Culture et vinification haute couture

Les petites cuvées bénéficient de soins tout particuliers. Vendanges manuelles, élevages en fut de chêne, bâtonnage quotidien (action d’agiter le vin avec une baguette pour mettre en suspension les lies), rien n’est trop beau pour ces précieuses. Les équipes techniques cherchent, innovent pour produire le meilleur.

Dans les châteaux, on chérit aussi le blanc pour sa place dans le calendrier. Les cépages blancs arrivent à maturité en premier, entre fin août et début septembre. Ils donnent le top départ des vendanges et du millésime.

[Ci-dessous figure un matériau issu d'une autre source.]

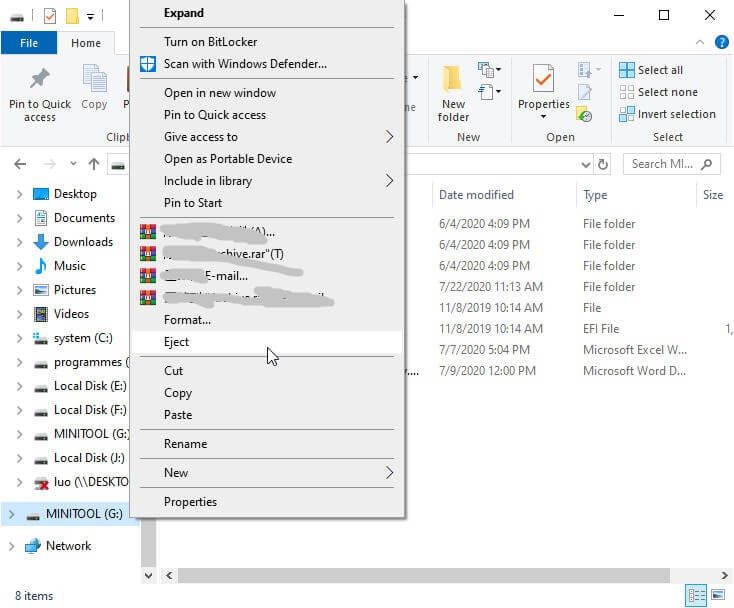Select Format... in the context menu
This screenshot has height=608, width=734.
click(x=266, y=320)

Grands Blanc de Bordeaux, la short list de Sophie Juby

Fan de vin blanc, j’aime associer ceux de Bordeaux à ma cuisine. Les plats végétariens et les poissons du bassin d’Arcachon affectionnent les Bordeaux. Pour un repas de fête, pour vos repas entre amis, voici mes Blancs paillettes.

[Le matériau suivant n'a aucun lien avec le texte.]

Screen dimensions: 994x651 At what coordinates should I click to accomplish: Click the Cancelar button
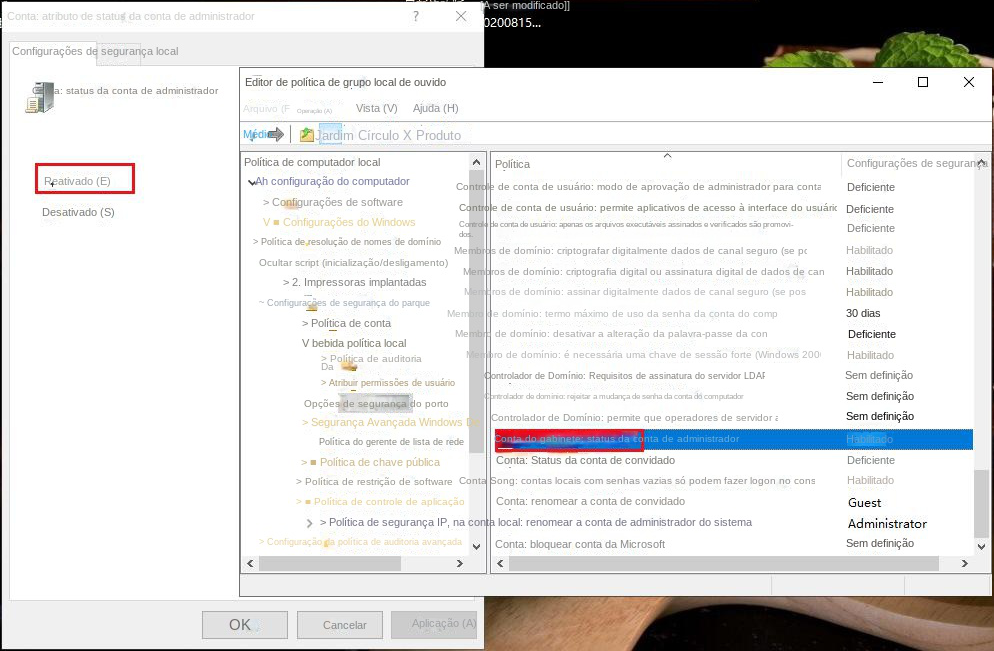coord(344,625)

Château de la Dauphine : La Dauphine blanc 2019

En 2016, le Château de la Dauphine, domaine du Libournais en AOP Fronsac, s’agrandit de 16 hectares par rachat de vignes. Les nouvelles parcelles font l’objet d’une analyse de sol qui révèle un potentiel pour du blanc sur 1 hectare de plateau calcaire. C’est l’occasion de répondre au souhait du propriétaire d’avoir une gamme complète. En conjuguant Le Château de la Dauphine sur les trois couleurs de rouge, rosé et blanc, le domaine entend satisfaire une clientèle internationale.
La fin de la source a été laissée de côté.